6. pokaż mu swoją miłość
Co dziwne, za wieloma buntowniczymi postawami kryje się straszna potrzeba bycia kochanym. Nie przegap okazji, aby pokazać swojemu synowi lub córce, że go kochasz; które będą bardzo korzystne dla twojego zdrowia psychicznego i emocjonalnego. Twoje dziecko jest dorosłe, ale to nie znaczy, że nie potrzebuje już okazywania miłości. W rzeczywistości wszyscy ich potrzebujemy, bez względu na to, ile mamy lat.
7. Nie podkreślaj tylko tego, co jest złe
Tak, wiemy, że Twoje dziecko jest w trudnym wieku i często popełnia błędy. Pamiętaj jednak, że nikt nie chce, aby mu ciągle przypominano o tym, co robi źle; Więc wzmacniaj pozytywne działania dziecka. To znacznie pomoże Ci poczuć się bezpiecznie i zwiększy Twoją pewność siebie.
- Możesz być zainteresowany: „Jak dokonać konstruktywnej krytyki: proste i skuteczne wskazówki”
8. Bądź ich przewodnikiem, a nie cenzorem
Nasz dorastający syn lub córka potrzebuje, abyśmy go poprowadzili, to jasne, ale musimy to robić subtelnie.
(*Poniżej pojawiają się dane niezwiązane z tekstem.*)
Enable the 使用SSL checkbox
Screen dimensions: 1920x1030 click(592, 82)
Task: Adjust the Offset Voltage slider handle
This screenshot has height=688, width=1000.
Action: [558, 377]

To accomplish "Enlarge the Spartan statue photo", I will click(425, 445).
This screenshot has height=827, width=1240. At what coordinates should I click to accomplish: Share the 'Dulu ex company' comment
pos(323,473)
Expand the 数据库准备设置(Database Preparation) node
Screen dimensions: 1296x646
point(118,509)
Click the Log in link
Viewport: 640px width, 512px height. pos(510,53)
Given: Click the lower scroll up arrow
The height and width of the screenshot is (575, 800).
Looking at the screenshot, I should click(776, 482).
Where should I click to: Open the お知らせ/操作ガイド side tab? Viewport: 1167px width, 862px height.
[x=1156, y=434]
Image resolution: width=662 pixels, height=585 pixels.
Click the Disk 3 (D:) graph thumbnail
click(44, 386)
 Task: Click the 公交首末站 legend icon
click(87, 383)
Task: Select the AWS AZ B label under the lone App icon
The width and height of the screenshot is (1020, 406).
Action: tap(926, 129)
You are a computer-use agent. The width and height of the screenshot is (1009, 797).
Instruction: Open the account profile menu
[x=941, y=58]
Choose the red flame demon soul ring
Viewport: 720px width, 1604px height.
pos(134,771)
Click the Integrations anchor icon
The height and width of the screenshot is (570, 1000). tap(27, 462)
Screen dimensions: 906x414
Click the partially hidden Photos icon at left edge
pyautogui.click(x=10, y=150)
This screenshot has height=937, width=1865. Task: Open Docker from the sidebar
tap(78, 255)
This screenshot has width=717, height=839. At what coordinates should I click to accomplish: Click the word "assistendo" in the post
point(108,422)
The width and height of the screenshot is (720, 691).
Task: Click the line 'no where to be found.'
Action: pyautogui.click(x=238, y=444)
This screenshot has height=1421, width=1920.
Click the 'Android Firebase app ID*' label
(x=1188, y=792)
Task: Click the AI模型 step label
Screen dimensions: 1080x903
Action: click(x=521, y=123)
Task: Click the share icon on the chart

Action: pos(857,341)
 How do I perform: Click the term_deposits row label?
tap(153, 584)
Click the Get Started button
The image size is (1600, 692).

Postawy prohibicyjne będą generalnie odbierane wraz ze wzrostem buntu, ponieważ nastolatek będzie je interpretował jako wymuszanie swobody decydowania. Więc nie zabraniajcie ani nie cenzurujcie; raczej zaoferuj swoją radę.
Bycie przewodnikiem naszego dziecka oznacza nie tylko nie zmuszanie go do działania, ale także nienadopiekuńczość. Wiemy, że jest to trudne, ponieważ żaden ojciec ani matka nie chce widzieć, jak ich dziecko się potyka, ale konieczne jest, aby od czasu do czasu popełnił błąd i mógł zastanowić się nad swoim działaniem. Dopóki nie stawiamy czoła niebezpiecznym lub wysoce negatywnym sytuacjom dla niego, konieczne jest, aby podejmował własne decyzje, nawet jeśli wiążą się one z pewnymi błędami.
9. Zachować spokój
W obliczu buntu nastolatka nie zawsze jest to łatwe. Jednak musimy spróbować. Empatia pomoże nam zachować spokój, czyli zrozumieć sytuację, w jakiej znajduje się nasze dziecko i lawinę emocji, które może ono przeżywać.